Степанов прочитал лежащую на столе радиограмму.

— Еще новость: буровой стали нам не дают. Запланирована только на третий квартал. Конечно, выходит, мы сами виноваты: зачем досрочно пускаем рудник!

Сергей Иванович поднялся и открыл окно. На улице шел проливной дождь, воздух в комнате сразу посвежел.

Зазвонил телефон. Рудаков снял трубку.

— Разрешите доложить? — зазвенело в трубке.

— Екатерина Васильевна? Чем порадуете? — спросил Рудаков и весело улыбнулся Степанову. — Дали четыре цикла на разведке? Хорошо! Нет буров? Сваривайте обурки. До свидания!

Рудаков положил трубку и, все еще улыбаясь, сказал Степанову:

— Шесть циклов будет скоро. Да! На днях обсуждаем «художественные произведения» Плюща, ты подготовься, Виталий.

— Хорошо. — Степанов попрощался.

Рудаков собрался тоже уходить, но зашла Наташа с планом комсомольской работы, и он задержался.

Следом за Наташей появился Захарыч. По выражению его лица было видно, что он не рассчитывал встретиться с дочкой. Старик в нерешительности остановился у порога.

Рудаков, не зная, в чем дело, выжидательно смотрел на старика, а тот мялся, усиленно дымя папиросой.

Захарыч покосился в сторону дочки и, наконец, промолвил:

— Пришел я к тебе, Иваныч, на исповедь, грешен…

Наташа поднялась и хотела уйти, но отец жестом остановил ее.

Рудаков молчал, ожидая, что скажет старик.

— Бают, Прошка Дымов объявился. Тралить будем? — неожиданно задал вопрос Захарыч.
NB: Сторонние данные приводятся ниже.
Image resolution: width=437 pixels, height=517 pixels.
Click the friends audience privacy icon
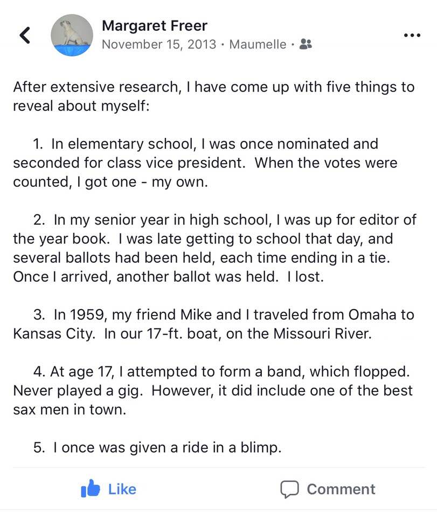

— Конечно, только пока не можем найти, где он скрывается, — ответил Рудаков, не догадываясь, что предложит Захарыч.

— Я придумал, где его нужно искать. Алешка, меньшой Степана, на его след напал. Небось прячется в зимовье за старой смолокуркой, на своем ключике, — убежденно сказал старик.

— А что это за ключик?

— Я прошлой осенью с ними в компании мыл там золотишко, пока он не обобрал меня. Хлебнул я соленого, стыдно вспомнить.

— А почему ты раньше не сказал об этом? — спросил Сергей Иванович.

— По таежным законам о таких делах отцу родному только перед смертью можно сказывать. Думал я, думал — и вот перед тобой открылся, — ответил старик и с облегчением вздохнул.


Установилась жаркая летняя погода. Новый лес для стройки заготовляли в верховьях Кедровки, но сплав шел медленно: река с каждым днем мелела и мелела. Нужно было принимать срочные меры.

Степанов послал на место сплава Турбина, хорошо знавшего реку. Вскоре к Степанову пришел рабочий с Кедровки и принес записку. Турбин писал, что весь заготовленный лес спущен на воду, но ниже заводи создался затор, и просил срочно прислать взрывников.

Виталий Петрович направил на лесосплав Наташу, Ивана, Федота и молодых Бушуевых.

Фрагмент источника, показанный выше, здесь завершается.